A large portion of the data breaches that occur each year involve human resource related information. Bryan Cave has put together a multi-part series to help human resource managers understand, prepare for, and react to, a data breach.
This part discusses a specific type of data security breach – throwing sensitive material out without shredding it.
Many employers know that they should protect sensitive information relating to employees that is in their possession but mistakenly think that the need to protect information ends when they no longer have a use for it. At least 31 states and Puerto Rico have enacted laws requiring data destruction or disposal of personally identifiable information that renders it unreadable, unusable, and undecipherable. Some of these statutes give examples of proper disposal methods of both electronic and paper documents, including shredding, burning, pulverizing, destroying, or erasing information. Some of these states impose a civil penalty per person when a company fails to ensure that personal information is not securely disposed.

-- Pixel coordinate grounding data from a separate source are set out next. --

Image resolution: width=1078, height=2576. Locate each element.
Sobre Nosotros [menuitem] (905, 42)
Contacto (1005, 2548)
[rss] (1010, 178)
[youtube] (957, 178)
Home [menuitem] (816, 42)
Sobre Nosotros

Companies should develop and implement a data retention policy that governs how long employee personal information will be kept and sets forth a plan for the destruction of both paper and electronic records containing such information. The policy should ensure accountability by designating a specific person or department to take ownership of ensuring data destruction occurs after an employee leaves the company and the information is no longer required to be maintained. The designated person should be required to certify that such information has been securely destroyed, including identifying all sources of that information. Because simply deleting electronic information may not actually permanently erase it, your IT department should be consulted on methods for ensuring permanent removal of information from company hard drives.
TIP: If you provide information about your employees to a business partner who assists your company with facilitation of employee-related services (e.g., benefits, payroll), your contract should set forth clear expectations for the destruction of personal information after an employee leaves your company. The person within your company who is in charge of data destruction should also be tasked with communicating with business partners when an employee leaves.